Es war wieder soweit – während Mitte Januar halb Europa in Schnee und Eis versinkt, die Menschen bei arktischen Temperaturen bibbern und Dachkonstruktionen angesichts unerwarteter Schneemassen reihenweise an ihre Belastungsgrenzen stoßen, sieht die Welt, gerade einmal acht Flugstunden von Zentraleuropa entfernt, ganz anders aus. Mit 30 Grad im Schatten lockt der indische Winter.
Wenn gleich die Umstellung schon enorm ist. Die Flugzeugtür schwingt auf, der Reisende ist froh endlich aus der Enge des Flugzeuges zu entkommen und trifft mit voller Wucht auf das warme Klima des indischen Subkontinentes.


Obwohl mitten in der Nacht stehen uns Europäern bereits nach wenigen Minuten der Schweiß auf der Stirn. Einheimische freilich verstehen dies rein gar nicht. Es ist Winter in Indien, es ist kalt. Wie können da diese hellheutigen Touris mit kurzen Hemden und T-Shirts durch die Gegend laufen.
Dennoch, es ist wundervoll wieder in dieses Land, diese Kultur einzutauchen. So fremd, so fern und doch so faszinierend. Mit Menschen, die freundlich und offen auf das ihnen Fremde reagieren. Wir sind herzlich willkommen in diesem Land und stets von einer Menschentraube umringt. “Wo kommst Du her?”, “wie heißt Du?” sind Fragen, die wir in der nächsten Woche wohl hunderte Male gestellt bekommen werden.
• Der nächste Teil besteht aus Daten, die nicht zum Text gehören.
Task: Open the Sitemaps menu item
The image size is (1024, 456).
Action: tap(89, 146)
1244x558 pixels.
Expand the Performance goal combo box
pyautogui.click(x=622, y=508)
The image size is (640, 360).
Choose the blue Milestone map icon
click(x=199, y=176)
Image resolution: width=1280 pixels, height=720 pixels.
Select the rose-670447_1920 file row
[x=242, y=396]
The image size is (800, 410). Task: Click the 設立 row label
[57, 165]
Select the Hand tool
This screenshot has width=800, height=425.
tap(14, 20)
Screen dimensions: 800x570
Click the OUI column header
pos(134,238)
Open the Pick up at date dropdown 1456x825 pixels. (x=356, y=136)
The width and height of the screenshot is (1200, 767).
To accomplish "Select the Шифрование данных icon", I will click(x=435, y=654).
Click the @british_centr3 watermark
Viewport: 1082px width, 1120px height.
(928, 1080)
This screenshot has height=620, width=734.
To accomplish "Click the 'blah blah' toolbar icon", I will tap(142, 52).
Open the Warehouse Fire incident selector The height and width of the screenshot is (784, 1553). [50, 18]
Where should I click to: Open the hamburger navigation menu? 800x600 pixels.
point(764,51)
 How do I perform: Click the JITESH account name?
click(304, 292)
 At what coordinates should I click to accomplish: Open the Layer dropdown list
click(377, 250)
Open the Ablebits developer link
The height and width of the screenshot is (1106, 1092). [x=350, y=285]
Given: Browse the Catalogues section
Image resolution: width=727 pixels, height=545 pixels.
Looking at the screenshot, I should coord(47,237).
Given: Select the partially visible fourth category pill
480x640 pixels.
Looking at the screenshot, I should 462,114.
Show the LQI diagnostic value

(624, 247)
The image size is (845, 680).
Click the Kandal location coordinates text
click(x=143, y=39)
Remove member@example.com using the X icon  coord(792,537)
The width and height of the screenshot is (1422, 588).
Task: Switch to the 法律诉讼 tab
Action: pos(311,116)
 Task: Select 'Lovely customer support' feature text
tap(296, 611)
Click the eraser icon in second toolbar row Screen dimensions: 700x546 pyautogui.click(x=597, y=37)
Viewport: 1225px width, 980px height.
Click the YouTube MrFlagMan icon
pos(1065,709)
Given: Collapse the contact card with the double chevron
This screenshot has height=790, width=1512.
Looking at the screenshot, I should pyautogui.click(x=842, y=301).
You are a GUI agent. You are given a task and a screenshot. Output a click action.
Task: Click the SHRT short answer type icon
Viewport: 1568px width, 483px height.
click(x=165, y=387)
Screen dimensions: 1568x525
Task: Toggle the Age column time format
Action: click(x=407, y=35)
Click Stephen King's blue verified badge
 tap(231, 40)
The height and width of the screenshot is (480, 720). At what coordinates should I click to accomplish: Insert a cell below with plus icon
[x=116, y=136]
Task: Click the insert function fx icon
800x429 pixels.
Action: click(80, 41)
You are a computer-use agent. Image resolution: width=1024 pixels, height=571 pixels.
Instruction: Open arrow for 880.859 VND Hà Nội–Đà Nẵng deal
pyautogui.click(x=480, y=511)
Anlass für unsere Reise ist Makar Sankrati, oder auch Uttarayan genannt, das in Indien am 14. Januar eines jeden Jahres gefeiert wird. Dann hat die ganze Stadt frei, im gesamten Staat Gujarat ist Feiertag, und die Leute, egal ob groß und klein, stehen auf den Dächern ihrer Häuser, fliegen mit indischen Kampfdrachen und versuchen einem Nachbarn den Drachen abzuschneiden. Doch bis es soweit ist, bleiben noch ein paar Tage Zeit und wir können die Gegend in und um Ahmedabad erkunden. Zu empfehlen ist in jedem Fall einer der unzähligen Drachenmärkte der Stadt.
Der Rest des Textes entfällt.